Gunelson Anna M, Kim Kwang-Soo, Steigerwald Connolly G, Segal Devorah, Abreu Nicolas J, Yi Jason J
Department of Neuroscience, Washington University School of Medicine, St. Louis, MO, 63110, USA.
Department of Neurology, NYU Grossman School of Medicine, New York, NY, 10016, USA.
J Hum Genet. 2025 May 2. doi: 10.1038/s10038-025-01343-z.

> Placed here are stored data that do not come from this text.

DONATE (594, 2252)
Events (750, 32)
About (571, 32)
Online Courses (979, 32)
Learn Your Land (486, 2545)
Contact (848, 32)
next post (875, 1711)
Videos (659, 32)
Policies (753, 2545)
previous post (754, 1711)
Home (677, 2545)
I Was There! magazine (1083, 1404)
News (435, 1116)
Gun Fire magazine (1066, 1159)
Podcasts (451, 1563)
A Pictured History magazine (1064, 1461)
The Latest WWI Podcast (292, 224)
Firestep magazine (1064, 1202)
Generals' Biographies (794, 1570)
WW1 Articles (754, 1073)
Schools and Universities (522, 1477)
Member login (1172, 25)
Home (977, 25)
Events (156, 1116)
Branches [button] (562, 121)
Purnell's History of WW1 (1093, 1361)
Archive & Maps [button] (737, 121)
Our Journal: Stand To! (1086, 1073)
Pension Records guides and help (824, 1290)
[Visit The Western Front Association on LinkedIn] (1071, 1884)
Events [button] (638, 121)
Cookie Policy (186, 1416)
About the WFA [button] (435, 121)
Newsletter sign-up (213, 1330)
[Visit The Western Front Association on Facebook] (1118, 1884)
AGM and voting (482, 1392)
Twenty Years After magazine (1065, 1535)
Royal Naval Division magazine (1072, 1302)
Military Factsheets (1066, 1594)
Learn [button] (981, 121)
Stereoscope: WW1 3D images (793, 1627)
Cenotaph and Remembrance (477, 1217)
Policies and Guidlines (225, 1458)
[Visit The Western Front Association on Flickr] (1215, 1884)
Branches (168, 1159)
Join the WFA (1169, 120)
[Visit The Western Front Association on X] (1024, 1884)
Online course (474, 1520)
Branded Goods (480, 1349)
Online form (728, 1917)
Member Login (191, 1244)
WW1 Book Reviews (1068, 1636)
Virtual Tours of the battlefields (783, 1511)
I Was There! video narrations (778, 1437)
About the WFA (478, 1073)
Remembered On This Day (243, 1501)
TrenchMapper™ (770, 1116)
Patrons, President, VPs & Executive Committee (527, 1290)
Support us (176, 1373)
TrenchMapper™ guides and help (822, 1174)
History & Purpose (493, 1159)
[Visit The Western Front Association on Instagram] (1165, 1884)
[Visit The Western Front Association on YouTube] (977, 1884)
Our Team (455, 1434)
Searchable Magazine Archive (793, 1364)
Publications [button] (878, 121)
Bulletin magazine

The loss of maternal UBE3A causes Angelman syndrome whereas its duplication is associated with a heterogeneous neurodevelopmental disorder. Here, we describe two affected brothers who possess a novel UBE3A variant that is not present in two neurotypical siblings. The UBE3A variant was confirmed to be maternally inherited, and the affected individuals exhibited early global developmental delay, ongoing learning difficulties, and autistic features. Their phenotypes were inconsistent with Angelman syndrome. Biochemical characterization showed the UBE3A variant causes a dramatic increase in the activity of the UBE3A enzyme, suggesting that a gain in UBE3A activity is the driver of neurodevelopmental disease. Our observations document an emerging class of neurodevelopmental disorders caused by gain-of-function mutations in UBE3A.
母体UBE3A的缺失会导致天使综合征,而其复制则与一种异质性神经发育障碍有关。在此,我们描述了两名受影响的兄弟,他们拥有一种新型的UBE3A变体,而两个神经典型的兄弟姐妹中不存在这种变体。该UBE3A变体经证实是母系遗传的,受影响个体表现出早期全面发育迟缓、持续的学习困难和自闭症特征。他们的表型与天使综合征不一致。生化特征表明,该UBE3A变体导致UBE3A酶的活性显著增加,这表明UBE3A活性的增加是神经发育疾病的驱动因素。我们的观察记录了一类由UBE3A功能获得性突变引起的新兴神经发育障碍。